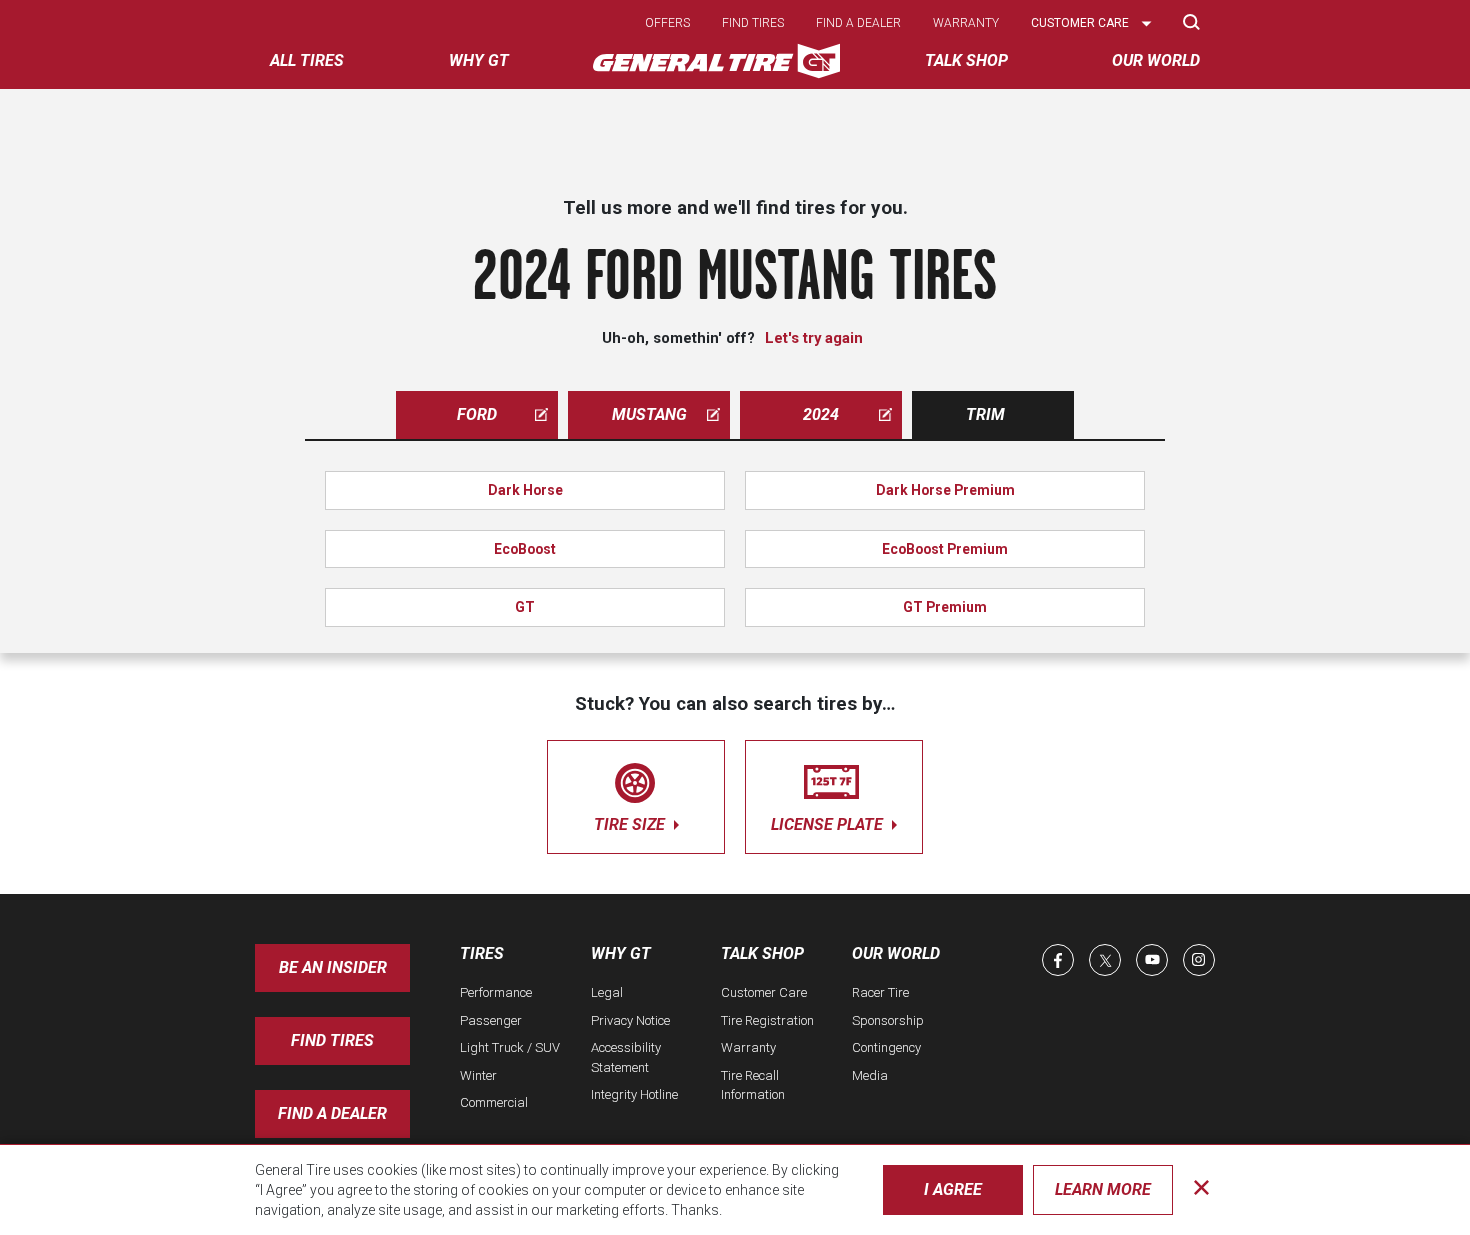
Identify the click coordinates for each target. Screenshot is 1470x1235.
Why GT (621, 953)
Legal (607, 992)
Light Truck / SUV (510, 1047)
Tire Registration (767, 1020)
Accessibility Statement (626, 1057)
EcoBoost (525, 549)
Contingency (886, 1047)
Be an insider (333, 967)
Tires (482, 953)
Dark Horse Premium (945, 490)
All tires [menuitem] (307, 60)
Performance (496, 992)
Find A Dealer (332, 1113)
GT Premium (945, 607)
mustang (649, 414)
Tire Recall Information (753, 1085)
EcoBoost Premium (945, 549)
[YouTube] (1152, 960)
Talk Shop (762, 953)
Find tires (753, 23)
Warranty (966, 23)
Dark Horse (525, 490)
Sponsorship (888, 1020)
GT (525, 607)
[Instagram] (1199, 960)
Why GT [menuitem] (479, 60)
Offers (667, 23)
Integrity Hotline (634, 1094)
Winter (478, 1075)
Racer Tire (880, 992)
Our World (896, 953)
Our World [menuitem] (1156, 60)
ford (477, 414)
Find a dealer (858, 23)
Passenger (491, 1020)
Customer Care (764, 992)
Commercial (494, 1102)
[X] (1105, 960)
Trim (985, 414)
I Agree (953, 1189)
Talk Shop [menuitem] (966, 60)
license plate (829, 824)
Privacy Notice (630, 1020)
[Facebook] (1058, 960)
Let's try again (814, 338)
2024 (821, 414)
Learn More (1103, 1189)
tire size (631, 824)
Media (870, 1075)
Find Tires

# ACTIVITY
Reproduce every line above as written, skipping pictures.

# WRITTEN REPLY
Identify the click coordinates for each target. Screenshot is 1470x1235.
Why GT (621, 953)
Legal (607, 992)
Light Truck / SUV (510, 1047)
Tire Registration (767, 1020)
Accessibility Statement (626, 1057)
EcoBoost (525, 549)
Contingency (886, 1047)
Be an insider (333, 967)
Tires (482, 953)
Dark Horse Premium (945, 490)
All tires [menuitem] (307, 60)
Performance (496, 992)
Find A Dealer (332, 1113)
GT Premium (945, 607)
mustang (649, 414)
Tire Recall Information (753, 1085)
EcoBoost Premium (945, 549)
[YouTube] (1152, 960)
Talk Shop (762, 953)
Find tires (753, 23)
Warranty (966, 23)
Dark Horse (525, 490)
Sponsorship (888, 1020)
GT (525, 607)
[Instagram] (1199, 960)
Why GT [menuitem] (479, 60)
Offers (667, 23)
Integrity Hotline (634, 1094)
Winter (478, 1075)
Racer Tire (880, 992)
Our World (896, 953)
Our World [menuitem] (1156, 60)
ford (477, 414)
Find a dealer (858, 23)
Passenger (491, 1020)
Customer Care (764, 992)
Commercial (494, 1102)
[X] (1105, 960)
Trim (985, 414)
I Agree (953, 1189)
Talk Shop [menuitem] (966, 60)
license plate (829, 824)
Privacy Notice (630, 1020)
[Facebook] (1058, 960)
Let's try again (814, 338)
2024 (821, 414)
Learn More (1103, 1189)
tire size (631, 824)
Media (870, 1075)
Find Tires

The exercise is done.